With access to aggregated health data collected from all parts of the world, the wearable device maker can provide useful population health snapshots. For example, Fitbit’s analysis of more than 100 billion hours of aggregated user data shows that resting HR decreases significantly after age 40 — and that the United States and Singapore have the highest resting heart rate.
While the data from wearables can empower patients to make healthy lifestyle changes, Poterack says that currently very little wearable device data is utilized clinically, as existing infrastructures do not facilitate the easy integration of patient data generated from wearables into EHRs.
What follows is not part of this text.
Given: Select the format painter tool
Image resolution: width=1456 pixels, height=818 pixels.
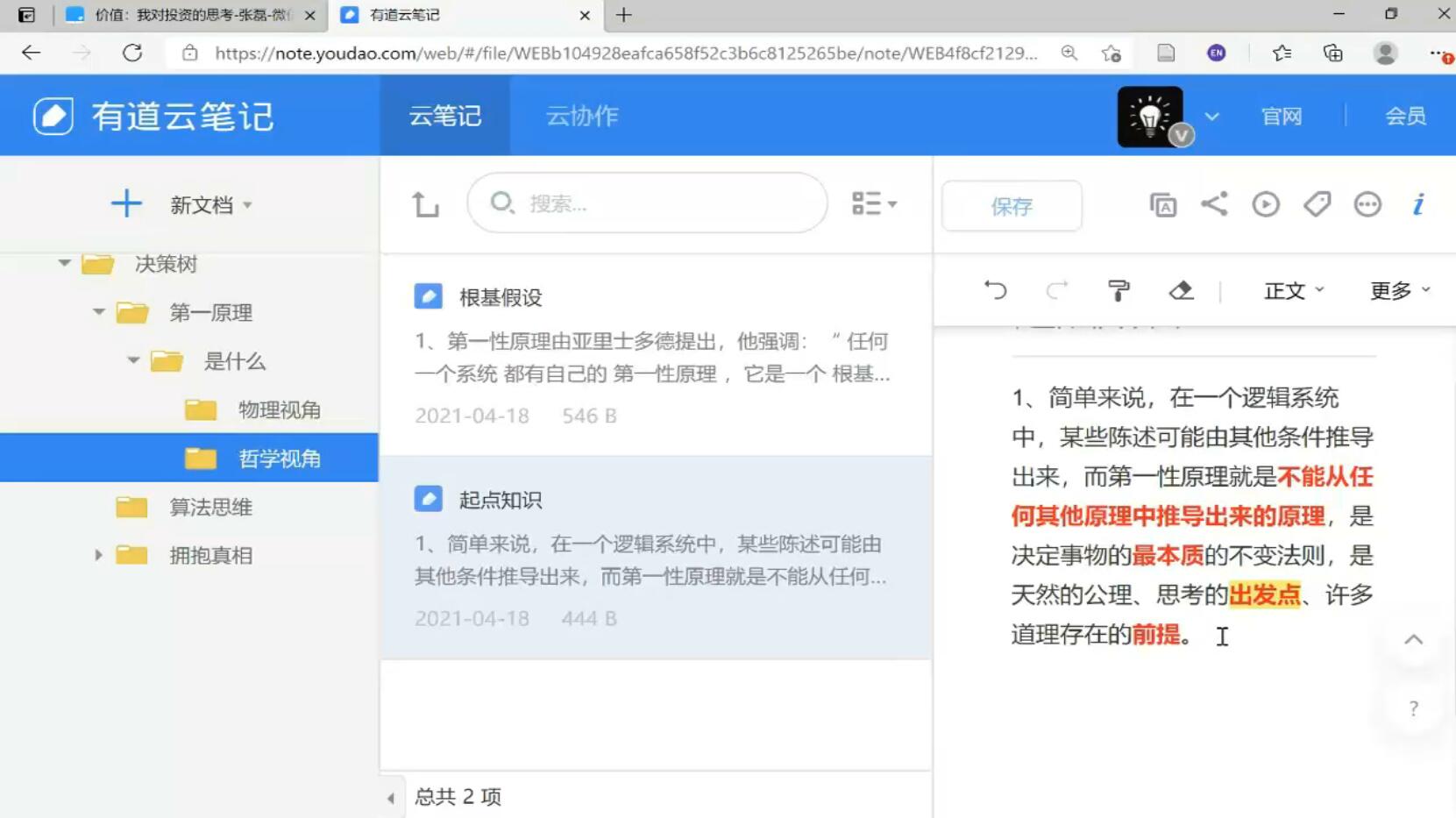Looking at the screenshot, I should pos(1118,290).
However, he added that “wearables provide a tremendous volume of potentially useful physiologic data” for physicians. Because of that, the healthcare industry is looking at ways to address the existing systemic and attitudinal barriers to utilizing the data.
The industry is starting to recognize and acknowledge the considerations in obtaining, curating, storing, and retrieving data from wearable monitoring devices. Poterack says that the technical challenges of collecting and storing the data can be overcome as more scalable solutions emerge. As that happens, clinicians will be better equipped to find ways to analyze and make use of wearable device data to improve outcomes at both the individual and population level.
Chronic disease management
While many wearables on the market have overlapping functionality, some are designed for very targeted clinical use cases. Wearables that help with Type 2 diabetes management, including prescription-based continuous glucose monitoring (CGM) systems, are now available from several manufacturers. Examples include Dexcom’s G6 CGM and Abbott’s FreeStyle Libre system.
Devices that can track glucose levels day and night — without a finger-stick — and automatically relay data are poised to help patients with diabetes more easily detect patterns and trends, which can result in better diabetes management. The systems typically include a small embedded internal sensor, a reader or app that can communicate to the sensor, and software that generates shareable reports.
This category of wearables is coming to market in response to the rapid global increase in diabetes diagnoses and need for simple monitoring tools. Marc Taub, PhD, divisional vice president of product development at Abbott Laboratories, warns that the diabetes epidemic is “severe and worsening.” The World Health Organization predicts that by 2040, an estimated 642 million adults worldwide will have diabetes, up from 425 million people today with the disease.
Taub says that while these patients should monitor their glucose levels four times per day, “the reality is that because of the difficulty of finger prick tests and available self-monitoring options, patients only check levels on average 1.6 times per day, which can put them at risk for an adverse event.”
Abbott’s CGM wearable, FreeStyle Libre, uses a sensor typically embedded in a patient’s upper arm that takes glucose readings from the patient’s interstitial fluid (ISF). While blood glucose readings from a finger-stick tend to be about 5-10 minutes ahead of ISF readings, an ISF reading taken from the embedded sensor means the patient can frequently self-monitor, and most importantly, avoid finger-stick tests. The sensor filament is approximately 0.4 mm thick, and the patient swipes a reader over the sensor for a one-second scan. Each scan provides the wearer a current glucose reading, a trend arrow, and an eight-hour history.
The FreeStyle Libre 14-day reader is FDA approved and is only available with a prescription. Abbott estimates that most commercially insured patients will pay between $40 to $75 per month for the FreeStyle Libre 14-day sensors.